All DNA procedures were carried out using aseptic technique.  Before weighing, excess water was removed by samples were filtered to remove water by centrifugal microfiltration through a 0.2 mm membrane using a Costar #8169 spin device (Acton, MA).  DNA was extracted using Ultraclean Soil DNA Kits (MO Bio Laboratories, Solana Beach, CA) by adding a known mass (0.5-1.0 g) of sediment and proceeding according to the manufacturer’s protocol.  The sediment DNA was recovered in a volume of 50 μL of 10mM Tris HCl (pH 8.0) and was visualized on a 1.5% agarose gel.  Volumes of 5-15 µL were used in subsequent procedures.  Only one extraction was performed with each sample collected therefore standard deviations are not reported.  However many manipulations were carried out in our laboratory on other sediment samples and DNA extractions (not shown) to provide confidence that the method was reliable and that the trend was consistently higher for clastic sediments (below).  From 0.5-1.0 g of sediment the yield of DNA was proportioned for gel screening, one quantitative Real-Time PCR (qRT-PCR) reaction, and one fragment analysis profile.

[*Quantitative Real-Time PCR*](https://steemit.com/science/@qiyi/quantitative-pcr-a-brief-introduction)

Reaction mixtures consisted of 25 mL SYBR Green® Supermix (Bio-Rad Laboratories, Hercules, CA), 5 mL of 5mM eubacterial universal forward primer 27f (Lane 1991, 5’-AGAGTTTGATCMTGGCTCAG-3’), 5 mL of 5mM eubacterial universal reverse primer 1492r (Lane 1991, 5’-TACGGYTACCTTGTTACGACTT-3’), sediment DNA extracts  containing up to 100 ng of template (estimated by agarose gel photoanalysis) in 5-15 µL, plus sterile nanopure water to bring final reaction volumes to 50 µL.  If the DNA concentrations were too high for optimal amplification, extracts were diluted to the desired concentration range.  Thermocycling and optical monitoring during qRT-PCR were performed on an iCycler Real-Time PCR machine (Bio-Rad Laboratories) with fluorescent monitoring of SYBR Green® at 490 nm during the extension step.  Thermocycling conditions began with an initial denaturation for 4 min at 95° C.  DNA amplification occurred during 30 cycles of 1 min at 95° C (denaturation), 1 min at 55° C (annealing), and 1 min at 72° C (extension).  Reactions were brought to completion with a final extension step of 72° C for 10 min.
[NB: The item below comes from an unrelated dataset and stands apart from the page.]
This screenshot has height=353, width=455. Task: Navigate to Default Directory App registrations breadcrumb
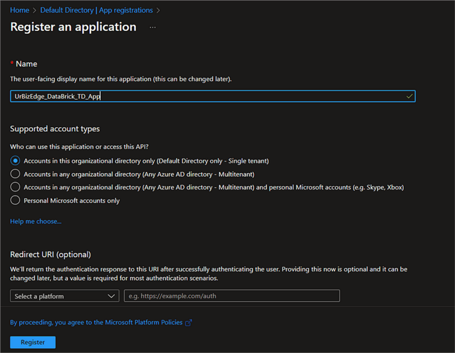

​![Figure 2 qRT-PCR graph.jpg](https://steemitimages.com/DQmRAoJgKUBkfgTWyCY8heSdULEAVeKgQGiwubYoD4Z78Gr/Figure%202%20qRT-PCR%20graph.jpg)

Figure 2.  Graph of the threshold cycle (Ct) against the logarithm of the starting quantity of DNA (SQ) in qRT-PCR reactions.   Data is shown for representative sediment DNA extracts (squares) with an E. coli standard curve (circles) and represents raw values not normalized for the mass of sediment extracted.  A, SALTMIN; B, TURNPST; C, COLGRND; D, COLDYER; E, COLSALT; F, POHL3SP; G, MCCC2. Source: @qiyi.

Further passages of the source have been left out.